Landlords these days also take risks when renting out property.
A WHILE back, I wrote of the plight of tenants who are sometimes shortchanged on account of security of tenure. In many ways, a tenant may have settled himself in when the landlord tells him the tenancy can no longer be further continued.
For a tenant who is running a business, he may have just established himself and created goodwill for the business when he is asked to move and he would need to start all over again.
For a family man, he may have enrolled his children in a nearby school, arranged for tuition in the vicinity and made arrangements for himself to go to work.
Of course, all this is part of being a tenant. A tenant must always be aware of his status as such.
In many such situations, it may appear unfair to the tenant especially when the tenant holds over because he cannot find another suitable premises and ends up paying double rent.
To a tenant who pays a monthly rental, it may appear that the landlord’s position is a pleasant one of just collecting rental every month and doing little else.
However, the position of a landlord is not always an easy and pleasant one.
In fact, after my previous article on the challenges faced by a tenant, a reader wrote in to describe the plight of landlords with tenants who fail to pay the rent or damage the premises, creating problems for the owner.
Not all landlords and tenants enjoy a cordial relationship. The most common problem is the collection and payment of rent.
In small towns or where the rented premises are nearby, the landlord can easily walk or drive over to collect the rent or to remind the tenant that it is due.
In larger cities, however, collecting rental where the tenant is not reliable and sincere can be a problem. Driving over to collect the rental or to remind the tenant may be costly.
Furthermore, the tenant may not even be in when the landlord visits.
At the end of the day, the cost of travel and time may well diminish the effective rental collected. This, of course, cannot be the objective of renting out premises.
In other cases, a tenant in the beginning stage comes with cash to pay the deposit and the initial rental and then suggests that he would in future pay the amount into the landlord’s bank account.
Initially, this may appear to be a suitable arrangement that would be convenient for both parties. However, it often transpires that when the landlord checks his account, the money is not there.
Furthermore, the landlord will need to ascertain that the sum banked in is from the tenant because there may be a similar amount banked in by another party.
Here again, cooperation is required from the tenant to send the bank-in slip or other evidence of payment, and this may not always be forthcoming.
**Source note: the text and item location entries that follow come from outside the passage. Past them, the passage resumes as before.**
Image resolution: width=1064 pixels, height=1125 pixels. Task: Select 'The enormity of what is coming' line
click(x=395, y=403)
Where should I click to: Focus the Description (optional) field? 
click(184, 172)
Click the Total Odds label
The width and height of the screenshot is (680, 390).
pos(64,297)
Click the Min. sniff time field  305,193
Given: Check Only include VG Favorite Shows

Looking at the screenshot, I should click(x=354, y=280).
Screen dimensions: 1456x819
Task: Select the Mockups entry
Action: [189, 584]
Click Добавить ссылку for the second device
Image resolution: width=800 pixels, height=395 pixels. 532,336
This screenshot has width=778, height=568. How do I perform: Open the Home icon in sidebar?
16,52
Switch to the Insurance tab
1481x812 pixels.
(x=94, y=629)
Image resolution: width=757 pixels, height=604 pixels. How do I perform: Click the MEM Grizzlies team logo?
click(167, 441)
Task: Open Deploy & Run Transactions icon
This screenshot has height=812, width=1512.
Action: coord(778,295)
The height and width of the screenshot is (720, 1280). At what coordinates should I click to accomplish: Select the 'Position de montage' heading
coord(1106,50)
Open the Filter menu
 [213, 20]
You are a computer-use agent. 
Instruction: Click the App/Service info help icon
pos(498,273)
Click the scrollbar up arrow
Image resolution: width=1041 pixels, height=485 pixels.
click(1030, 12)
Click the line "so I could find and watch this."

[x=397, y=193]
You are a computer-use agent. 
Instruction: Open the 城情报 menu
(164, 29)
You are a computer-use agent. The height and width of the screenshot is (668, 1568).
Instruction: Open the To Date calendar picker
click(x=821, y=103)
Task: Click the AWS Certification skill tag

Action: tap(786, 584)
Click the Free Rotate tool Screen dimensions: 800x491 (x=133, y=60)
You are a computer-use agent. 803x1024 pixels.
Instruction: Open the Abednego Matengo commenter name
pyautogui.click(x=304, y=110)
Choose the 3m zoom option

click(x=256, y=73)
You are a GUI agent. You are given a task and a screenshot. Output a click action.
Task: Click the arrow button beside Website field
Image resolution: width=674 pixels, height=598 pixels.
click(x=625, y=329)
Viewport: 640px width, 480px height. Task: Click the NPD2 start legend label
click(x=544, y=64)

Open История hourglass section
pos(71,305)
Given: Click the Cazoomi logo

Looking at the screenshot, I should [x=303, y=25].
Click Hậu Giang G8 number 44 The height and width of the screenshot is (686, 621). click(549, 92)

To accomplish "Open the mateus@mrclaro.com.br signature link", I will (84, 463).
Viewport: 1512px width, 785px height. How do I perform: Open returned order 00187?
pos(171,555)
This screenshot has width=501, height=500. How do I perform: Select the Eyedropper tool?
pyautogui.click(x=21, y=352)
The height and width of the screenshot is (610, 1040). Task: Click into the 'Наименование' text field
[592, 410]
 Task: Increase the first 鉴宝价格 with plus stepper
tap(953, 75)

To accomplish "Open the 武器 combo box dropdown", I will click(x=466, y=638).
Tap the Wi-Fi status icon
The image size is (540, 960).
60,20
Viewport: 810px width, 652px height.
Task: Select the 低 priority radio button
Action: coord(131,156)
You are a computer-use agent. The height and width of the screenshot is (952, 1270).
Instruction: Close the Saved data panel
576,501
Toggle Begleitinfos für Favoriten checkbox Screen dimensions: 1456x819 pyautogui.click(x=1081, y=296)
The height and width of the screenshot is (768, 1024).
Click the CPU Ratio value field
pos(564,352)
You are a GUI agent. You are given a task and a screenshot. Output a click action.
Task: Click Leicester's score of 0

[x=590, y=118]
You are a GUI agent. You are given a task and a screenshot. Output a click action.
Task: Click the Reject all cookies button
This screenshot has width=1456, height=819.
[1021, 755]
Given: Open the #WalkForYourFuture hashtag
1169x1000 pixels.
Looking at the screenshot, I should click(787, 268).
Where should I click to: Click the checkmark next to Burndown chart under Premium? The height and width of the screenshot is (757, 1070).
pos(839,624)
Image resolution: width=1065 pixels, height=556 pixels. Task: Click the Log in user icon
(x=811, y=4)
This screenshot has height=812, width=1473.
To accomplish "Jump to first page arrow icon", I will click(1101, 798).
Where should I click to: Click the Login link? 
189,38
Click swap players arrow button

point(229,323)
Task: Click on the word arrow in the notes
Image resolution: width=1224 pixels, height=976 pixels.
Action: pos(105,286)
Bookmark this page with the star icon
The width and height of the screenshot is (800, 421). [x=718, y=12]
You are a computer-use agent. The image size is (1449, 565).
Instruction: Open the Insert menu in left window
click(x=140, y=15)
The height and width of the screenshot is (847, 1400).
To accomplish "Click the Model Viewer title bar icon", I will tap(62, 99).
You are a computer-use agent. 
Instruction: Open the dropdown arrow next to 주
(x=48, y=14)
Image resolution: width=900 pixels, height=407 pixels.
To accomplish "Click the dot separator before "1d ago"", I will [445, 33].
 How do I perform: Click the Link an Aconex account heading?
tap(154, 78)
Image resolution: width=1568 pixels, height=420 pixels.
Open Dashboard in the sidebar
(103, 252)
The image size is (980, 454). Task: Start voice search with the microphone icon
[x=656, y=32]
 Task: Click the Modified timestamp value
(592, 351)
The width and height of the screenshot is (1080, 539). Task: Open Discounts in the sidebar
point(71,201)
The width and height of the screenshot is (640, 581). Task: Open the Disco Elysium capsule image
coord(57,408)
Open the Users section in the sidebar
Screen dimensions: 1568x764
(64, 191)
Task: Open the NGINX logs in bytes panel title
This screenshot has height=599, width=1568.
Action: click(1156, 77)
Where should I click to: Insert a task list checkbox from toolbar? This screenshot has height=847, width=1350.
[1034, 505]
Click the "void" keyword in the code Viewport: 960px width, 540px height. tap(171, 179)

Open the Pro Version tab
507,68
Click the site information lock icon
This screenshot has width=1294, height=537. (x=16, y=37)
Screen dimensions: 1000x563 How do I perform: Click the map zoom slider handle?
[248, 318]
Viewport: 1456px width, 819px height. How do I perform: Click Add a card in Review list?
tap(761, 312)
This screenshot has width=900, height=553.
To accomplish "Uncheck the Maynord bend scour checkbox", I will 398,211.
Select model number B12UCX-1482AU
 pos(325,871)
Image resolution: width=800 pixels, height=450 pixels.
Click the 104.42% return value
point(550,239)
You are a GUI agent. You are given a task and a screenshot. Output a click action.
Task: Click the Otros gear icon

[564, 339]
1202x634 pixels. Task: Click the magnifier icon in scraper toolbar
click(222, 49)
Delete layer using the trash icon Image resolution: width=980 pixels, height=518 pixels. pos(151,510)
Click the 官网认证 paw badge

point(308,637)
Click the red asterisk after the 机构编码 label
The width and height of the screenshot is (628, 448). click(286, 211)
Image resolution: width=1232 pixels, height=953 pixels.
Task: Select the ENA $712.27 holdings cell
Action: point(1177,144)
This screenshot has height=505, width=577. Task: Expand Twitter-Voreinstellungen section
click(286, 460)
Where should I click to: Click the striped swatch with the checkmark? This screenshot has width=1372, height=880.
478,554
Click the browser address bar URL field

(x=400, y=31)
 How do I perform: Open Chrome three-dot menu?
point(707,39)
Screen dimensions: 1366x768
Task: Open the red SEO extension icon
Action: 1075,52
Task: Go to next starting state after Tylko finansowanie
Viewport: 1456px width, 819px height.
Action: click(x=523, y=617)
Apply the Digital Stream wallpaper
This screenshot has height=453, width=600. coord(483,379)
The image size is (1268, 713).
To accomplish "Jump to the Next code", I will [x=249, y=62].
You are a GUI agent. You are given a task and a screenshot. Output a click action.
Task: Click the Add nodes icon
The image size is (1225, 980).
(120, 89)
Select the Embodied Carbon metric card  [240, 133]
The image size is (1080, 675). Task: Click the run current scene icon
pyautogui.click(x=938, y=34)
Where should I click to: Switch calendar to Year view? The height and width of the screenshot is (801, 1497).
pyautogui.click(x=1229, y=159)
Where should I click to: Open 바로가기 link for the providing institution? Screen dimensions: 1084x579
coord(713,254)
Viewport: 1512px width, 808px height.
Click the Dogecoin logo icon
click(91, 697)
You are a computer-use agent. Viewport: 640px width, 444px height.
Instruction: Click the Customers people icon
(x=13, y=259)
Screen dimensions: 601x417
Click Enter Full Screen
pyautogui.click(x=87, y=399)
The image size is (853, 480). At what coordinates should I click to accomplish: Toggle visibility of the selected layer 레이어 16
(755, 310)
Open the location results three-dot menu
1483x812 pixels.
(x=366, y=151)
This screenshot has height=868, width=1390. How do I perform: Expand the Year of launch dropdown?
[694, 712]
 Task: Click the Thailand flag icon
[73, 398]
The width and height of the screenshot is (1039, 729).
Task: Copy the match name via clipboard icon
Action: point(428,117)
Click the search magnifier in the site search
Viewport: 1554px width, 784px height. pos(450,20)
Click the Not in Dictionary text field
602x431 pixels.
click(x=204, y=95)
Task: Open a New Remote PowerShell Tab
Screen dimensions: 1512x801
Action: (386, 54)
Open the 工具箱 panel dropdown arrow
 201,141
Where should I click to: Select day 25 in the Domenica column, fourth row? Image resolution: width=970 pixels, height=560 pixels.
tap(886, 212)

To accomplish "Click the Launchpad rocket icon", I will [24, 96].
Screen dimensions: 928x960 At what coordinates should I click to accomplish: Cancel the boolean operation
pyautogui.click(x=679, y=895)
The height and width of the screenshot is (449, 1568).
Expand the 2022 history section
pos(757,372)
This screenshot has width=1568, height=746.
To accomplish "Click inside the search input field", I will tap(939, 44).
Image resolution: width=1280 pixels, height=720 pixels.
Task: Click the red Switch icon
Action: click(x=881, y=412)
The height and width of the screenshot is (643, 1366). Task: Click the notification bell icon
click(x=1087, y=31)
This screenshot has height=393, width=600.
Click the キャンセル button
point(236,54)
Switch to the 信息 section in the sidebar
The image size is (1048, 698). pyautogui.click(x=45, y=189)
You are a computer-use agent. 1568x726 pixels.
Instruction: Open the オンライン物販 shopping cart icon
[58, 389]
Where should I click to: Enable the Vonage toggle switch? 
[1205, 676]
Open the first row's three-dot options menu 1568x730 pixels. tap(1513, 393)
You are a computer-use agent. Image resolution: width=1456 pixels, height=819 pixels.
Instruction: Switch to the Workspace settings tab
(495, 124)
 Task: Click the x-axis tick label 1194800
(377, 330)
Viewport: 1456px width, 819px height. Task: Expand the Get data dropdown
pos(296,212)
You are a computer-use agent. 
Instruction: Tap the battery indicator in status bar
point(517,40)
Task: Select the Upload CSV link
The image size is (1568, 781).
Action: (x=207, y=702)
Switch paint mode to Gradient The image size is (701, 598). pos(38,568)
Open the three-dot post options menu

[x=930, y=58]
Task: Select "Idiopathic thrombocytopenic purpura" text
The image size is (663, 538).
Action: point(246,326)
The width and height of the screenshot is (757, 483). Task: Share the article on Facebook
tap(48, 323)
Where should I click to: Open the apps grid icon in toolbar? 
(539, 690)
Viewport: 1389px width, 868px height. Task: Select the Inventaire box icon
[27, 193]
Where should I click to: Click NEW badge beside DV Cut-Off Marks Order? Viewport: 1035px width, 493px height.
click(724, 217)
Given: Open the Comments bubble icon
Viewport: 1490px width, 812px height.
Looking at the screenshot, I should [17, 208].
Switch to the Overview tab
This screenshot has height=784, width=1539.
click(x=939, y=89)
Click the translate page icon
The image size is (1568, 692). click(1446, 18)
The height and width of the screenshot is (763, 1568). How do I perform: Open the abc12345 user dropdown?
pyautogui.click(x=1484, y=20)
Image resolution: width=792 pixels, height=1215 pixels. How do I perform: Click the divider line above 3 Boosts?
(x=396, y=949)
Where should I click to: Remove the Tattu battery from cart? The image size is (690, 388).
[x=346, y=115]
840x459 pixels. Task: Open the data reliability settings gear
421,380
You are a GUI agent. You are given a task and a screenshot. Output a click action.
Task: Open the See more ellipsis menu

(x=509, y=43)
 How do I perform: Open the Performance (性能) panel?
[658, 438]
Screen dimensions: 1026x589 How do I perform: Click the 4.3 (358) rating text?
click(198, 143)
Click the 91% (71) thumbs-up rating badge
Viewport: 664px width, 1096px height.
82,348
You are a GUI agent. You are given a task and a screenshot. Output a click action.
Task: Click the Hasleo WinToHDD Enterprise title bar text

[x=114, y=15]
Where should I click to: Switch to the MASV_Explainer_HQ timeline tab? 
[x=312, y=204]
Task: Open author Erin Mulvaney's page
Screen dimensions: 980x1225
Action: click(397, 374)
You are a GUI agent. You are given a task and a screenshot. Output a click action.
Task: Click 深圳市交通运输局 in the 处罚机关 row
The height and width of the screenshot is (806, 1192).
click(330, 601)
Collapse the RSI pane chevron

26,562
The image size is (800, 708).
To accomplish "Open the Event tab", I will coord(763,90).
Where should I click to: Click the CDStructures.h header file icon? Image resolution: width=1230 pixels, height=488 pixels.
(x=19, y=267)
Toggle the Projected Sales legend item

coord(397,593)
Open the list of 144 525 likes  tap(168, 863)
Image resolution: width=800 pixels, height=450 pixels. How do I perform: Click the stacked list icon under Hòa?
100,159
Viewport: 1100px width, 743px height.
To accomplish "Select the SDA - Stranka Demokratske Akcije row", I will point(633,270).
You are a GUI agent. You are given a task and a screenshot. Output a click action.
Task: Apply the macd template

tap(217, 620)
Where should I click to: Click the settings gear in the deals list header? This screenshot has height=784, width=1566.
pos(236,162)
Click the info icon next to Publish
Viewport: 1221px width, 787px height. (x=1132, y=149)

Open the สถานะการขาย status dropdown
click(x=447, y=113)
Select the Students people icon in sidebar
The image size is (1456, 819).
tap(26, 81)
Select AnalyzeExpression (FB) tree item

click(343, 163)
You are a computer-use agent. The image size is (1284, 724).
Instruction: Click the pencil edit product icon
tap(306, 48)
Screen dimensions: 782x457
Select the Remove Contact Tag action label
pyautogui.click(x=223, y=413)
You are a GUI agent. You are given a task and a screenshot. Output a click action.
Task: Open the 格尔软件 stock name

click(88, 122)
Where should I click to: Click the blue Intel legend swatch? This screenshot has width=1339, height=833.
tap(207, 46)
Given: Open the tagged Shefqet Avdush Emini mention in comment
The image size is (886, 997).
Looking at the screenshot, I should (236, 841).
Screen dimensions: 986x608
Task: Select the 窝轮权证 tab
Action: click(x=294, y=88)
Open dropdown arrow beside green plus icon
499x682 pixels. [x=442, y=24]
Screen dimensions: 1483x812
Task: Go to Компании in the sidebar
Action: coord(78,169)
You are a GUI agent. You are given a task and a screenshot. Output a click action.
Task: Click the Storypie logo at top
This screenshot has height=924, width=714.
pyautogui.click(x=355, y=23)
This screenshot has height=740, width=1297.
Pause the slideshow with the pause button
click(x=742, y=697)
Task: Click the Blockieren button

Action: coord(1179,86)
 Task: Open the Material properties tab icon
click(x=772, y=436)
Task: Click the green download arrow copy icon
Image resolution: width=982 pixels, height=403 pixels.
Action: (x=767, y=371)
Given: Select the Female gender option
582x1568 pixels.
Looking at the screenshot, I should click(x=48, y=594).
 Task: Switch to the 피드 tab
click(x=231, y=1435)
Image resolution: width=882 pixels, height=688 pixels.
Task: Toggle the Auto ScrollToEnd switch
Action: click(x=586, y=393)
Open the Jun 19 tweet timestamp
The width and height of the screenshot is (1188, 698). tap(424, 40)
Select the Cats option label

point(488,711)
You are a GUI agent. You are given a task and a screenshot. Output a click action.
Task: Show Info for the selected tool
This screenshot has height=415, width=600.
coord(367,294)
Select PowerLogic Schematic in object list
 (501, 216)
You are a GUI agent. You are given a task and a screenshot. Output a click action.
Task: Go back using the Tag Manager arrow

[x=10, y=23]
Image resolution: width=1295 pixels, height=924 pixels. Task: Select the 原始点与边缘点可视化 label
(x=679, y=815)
The tenant may say he has banked in the amount but the landlord may not find it in his account. This is of no use to the landlord who wants to have the money in his account and does not want to be entangled in communications as to whether the money was banked in or not.
This is why many landlords today require tenants to give postdated cheques to cover a six-month or even a one-year period.
In this way, the landlord does not have to chase the tenant to collect the rental. As and when the due date arrives, and according to the date of the cheque, the same is banked in.
If the cheque bounces, there will also be consequences for the tenant. At the same time, there will be clear and reliable evidence that the tenant has defaulted in payment of rent if the cheque is not cleared.
This will come in useful if and when legal action is filed to recover the rent.
Where the tenant is in default of payment of the rental, what can the landlord do?
The only option is to take legal action to recover the rental as well as the premises if the tenant is still in occupation.
At the same time, a claim can be made to recover the cost of any repairs due to damage caused by the tenant.
Quite apart from the fact that taking legal action has its disadvantages and inconveniences, it may be difficult to locate the tenant who has already vacated the premises.
In many cases, the address the tenant may have given and which may even appear on his identity card could very well be the address for the last premises he rented.
Therefore, even if a summons is filed, there will be difficulty in serving it on the tenant, which is a prior step to move on with legal action. In this connection, it will be useful to have pre-agreed in the tenancy agreement how or where the summons may be served – by registered post or by leaving it at the premises referred to.
It would also be desirable to know exactly where and for what organisation the tenant works.
This is to facilitate locating him once he leaves the rented premises. But this again is no guarantee that one will always be able to reach a tenant or former tenant because he may change his job when he changes his residence.
In the present scenario, especially in parts of the country where mobility of individuals is high and frequent, there are further safeguards which landlords will want to explore.
This could include doing a credit check on the tenant or asking an acceptable third party to be a guarantor.
Of course, engaging in all this may appear to be troublesome to some people for just renting out a property.
The idea is to do all that can be done to ensure what is due is collected or to have a loose arrangement where recourse to an effective remedy may not be available.
Given all the hassle that may be perceived to exist in the renting out of a property, the owner may prefer to just leave it vacant and wait for the value to appreciate!